Given request 1:
Rewrite the listing from its start down to the line containing "pyautogui.click(x=157, y=65)", replacing "Select" with "Choose" and leaving everything else unchanged.

Extract provided:
──────
# Reticulated Pythons & Anacondas



## Rowzer (Jul 8, 2008)

I watched a special on them on natgeo wow they are huge constrictors anyways you wouldnt be able to get one as a pet could you?

If anyone does have a large Boa constictor or any other large python that is 12ft+ how big would the enclosure be??


----------



## Lozza (Jul 8, 2008)

It's illegal to own exotic reptiles (ie. not native) in Australia - overseas you can keep them though


----------



## cement (Jul 8, 2008)

they are exotic (not native) so unfortunatly out of reach. But scrubbys get big !


----------



## Rowzer (Jul 8, 2008)

It is?


----------



## colt08 (Jul 8, 2008)

im not sure but i love thoes alibno purple mmorphs


----------



## Rowzer (Jul 8, 2008)

So aussie animals only thanks for clearing that up


----------



## Tim.Arm (Jul 8, 2008)

*Its illegal to keep exotic's in australia.
You could allways get a scrubby!!!*


----------



## Rowzer (Jul 8, 2008)

Wait a second if you cant buy native animals to australia well how can you get pet sharks???


----------



## Rowzer (Jul 8, 2008)

Timmo said:


> *Its illegal to keep exotic's in australia.*
> *You could allways get a scrubby!!!*


 No thanks.


----------



## cracksinthepitch (Jul 8, 2008)

Do a search on scrub pythons , they get huge and aggresive.:shock:


----------



## Lozza (Jul 8, 2008)

native reptiles


----------



## dragon lady (Jul 8, 2008)

sorry ..
whats the difference between reticulated & articulated?.....is there such thing?


----------



## notechistiger (Jul 8, 2008)

dragon lady, use a dictionary- that's the best way to get such information. There are no "articulated" reptiles. Rowzer, there are limits to what you can own, which are defined through various variables. Danger is one of them, which is why licencing applies (venomous snakes). Sharks are very dangerous, and not available in Australia unless you own an aquarium. One of the huge public ones, not a couple of fish tanks in your living room.

Reticulated pythons and anacondas are not available in Australia, because they are exotics. But, go figure, you could go to America, own them there, all of the Australian native reptiles, and some random hybrids to boot.

If you want to own Australian natives, but don't know which, then go to the EPA website, contact them and find out what you can own.

~ notechistiger.


----------



## cosmotiger1 (Jul 8, 2008)
──────
(Items from a data source)
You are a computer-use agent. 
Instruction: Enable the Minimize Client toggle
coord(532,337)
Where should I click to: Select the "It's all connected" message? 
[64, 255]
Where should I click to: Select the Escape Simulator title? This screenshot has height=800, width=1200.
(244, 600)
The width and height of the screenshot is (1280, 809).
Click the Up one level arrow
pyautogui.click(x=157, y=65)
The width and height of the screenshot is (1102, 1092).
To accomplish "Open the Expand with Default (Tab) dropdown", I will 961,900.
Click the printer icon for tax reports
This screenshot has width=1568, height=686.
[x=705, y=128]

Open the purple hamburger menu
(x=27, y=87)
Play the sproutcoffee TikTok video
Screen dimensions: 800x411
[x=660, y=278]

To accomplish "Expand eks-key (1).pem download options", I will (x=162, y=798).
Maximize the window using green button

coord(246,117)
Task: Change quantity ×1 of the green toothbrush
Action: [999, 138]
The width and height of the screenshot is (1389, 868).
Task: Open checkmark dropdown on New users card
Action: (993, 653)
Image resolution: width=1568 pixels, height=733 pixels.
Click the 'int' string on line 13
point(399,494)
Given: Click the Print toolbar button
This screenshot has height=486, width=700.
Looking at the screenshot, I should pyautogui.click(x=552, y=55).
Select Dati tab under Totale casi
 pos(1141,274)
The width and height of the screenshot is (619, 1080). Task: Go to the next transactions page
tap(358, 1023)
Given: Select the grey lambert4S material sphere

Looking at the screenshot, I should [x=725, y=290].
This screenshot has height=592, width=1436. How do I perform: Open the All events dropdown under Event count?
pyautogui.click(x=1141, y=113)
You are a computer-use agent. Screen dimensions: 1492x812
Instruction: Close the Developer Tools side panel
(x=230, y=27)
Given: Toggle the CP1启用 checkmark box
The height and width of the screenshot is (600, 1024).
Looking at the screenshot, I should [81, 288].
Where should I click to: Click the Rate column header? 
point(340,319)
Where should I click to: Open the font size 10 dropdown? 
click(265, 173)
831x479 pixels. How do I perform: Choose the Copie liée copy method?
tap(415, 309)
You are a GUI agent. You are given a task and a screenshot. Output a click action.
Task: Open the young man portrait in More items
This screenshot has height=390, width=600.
──────
Given request 2:
List every username in the python forum thread that heads exactly one post.

Response 1:
You are a computer-use agent. 
Instruction: Enable the Minimize Client toggle
coord(532,337)
Where should I click to: Choose the "It's all connected" message? 
[64, 255]
Where should I click to: Choose the Escape Simulator title? This screenshot has height=800, width=1200.
(244, 600)
The width and height of the screenshot is (1280, 809).
Click the Up one level arrow
pyautogui.click(x=157, y=65)

Response 2:
cement
colt08
Tim.Arm
cracksinthepitch
dragon lady
notechistiger
cosmotiger1